The biggest US LNG exporter, Cheniere Energy, said it’s unperturbed by Qatar’s moves. Some importers are attracted by American sellers offering more flexible delivery terms and pricing that’s not tied to oil, which has soared almost 30% this year.
“We’re not afraid,” Cheniere’s chief commercial officer Anatol Feygin told investors in May. “We’re part of a sort of diversification of supply and contracting structure along with Qatar Petroleum and our friends at Novatek.”
Yet US projects are among those most likely to struggle. At least 10, five of them in Texas and four in Louisiana, probably won’t secure enough financing to be completed, according to analysis from BloombergNEF.

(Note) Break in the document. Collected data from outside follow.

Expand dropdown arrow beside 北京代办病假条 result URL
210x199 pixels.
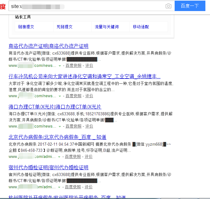pos(59,157)
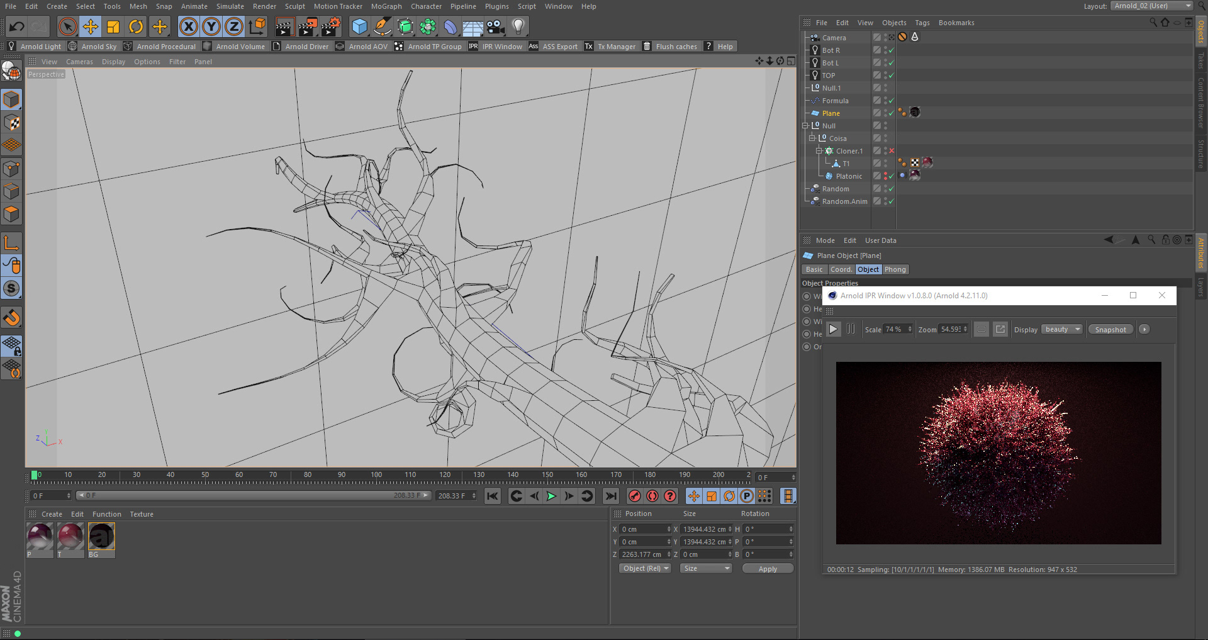Add a Cube primitive object
Viewport: 1208px width, 640px height.
[x=359, y=26]
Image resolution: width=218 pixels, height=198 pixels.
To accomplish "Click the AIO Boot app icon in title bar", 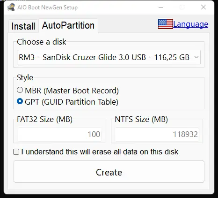I will point(11,8).
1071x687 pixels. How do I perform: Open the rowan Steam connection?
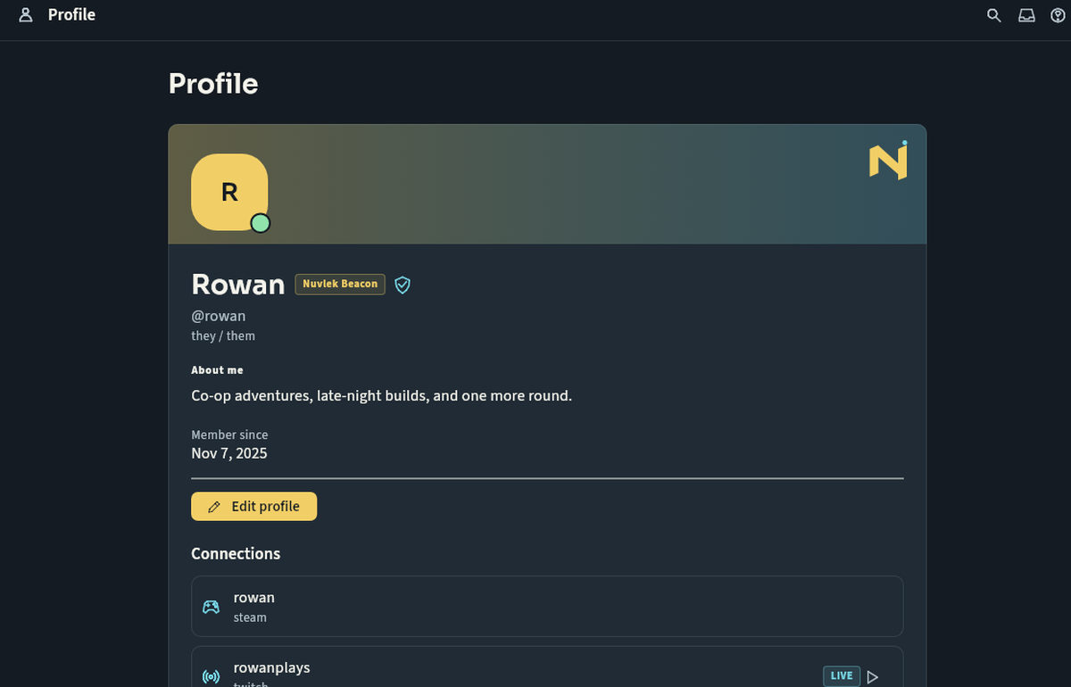(547, 606)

Feedstock costs are part of the problem. American companies have to buy gas at about $2.50 per million British thermal units, way above Qatar’s wellhead prices of $0.30 or lower.
New suppliers in the US need spot prices to be at least $7.80 per million Btu in Asia and $6.80 in Europe, said David Thomas, an independent adviser and former head of LNG at Vitol, the world’s largest independent oil trader. For comparison, Asian rates have average about $6.80 over the last five years. The economics for producers in Australia and Africa are similar, Thomas said.
“The Qatari strategy appears to be maintaining its global market share and also maximising sales, before the gas market starts to shrink,” OIES’s Stern said. “It is a competitive and strategic rush. They recognise LNG demand will eventually decline as the world moves forward in the energy transition.”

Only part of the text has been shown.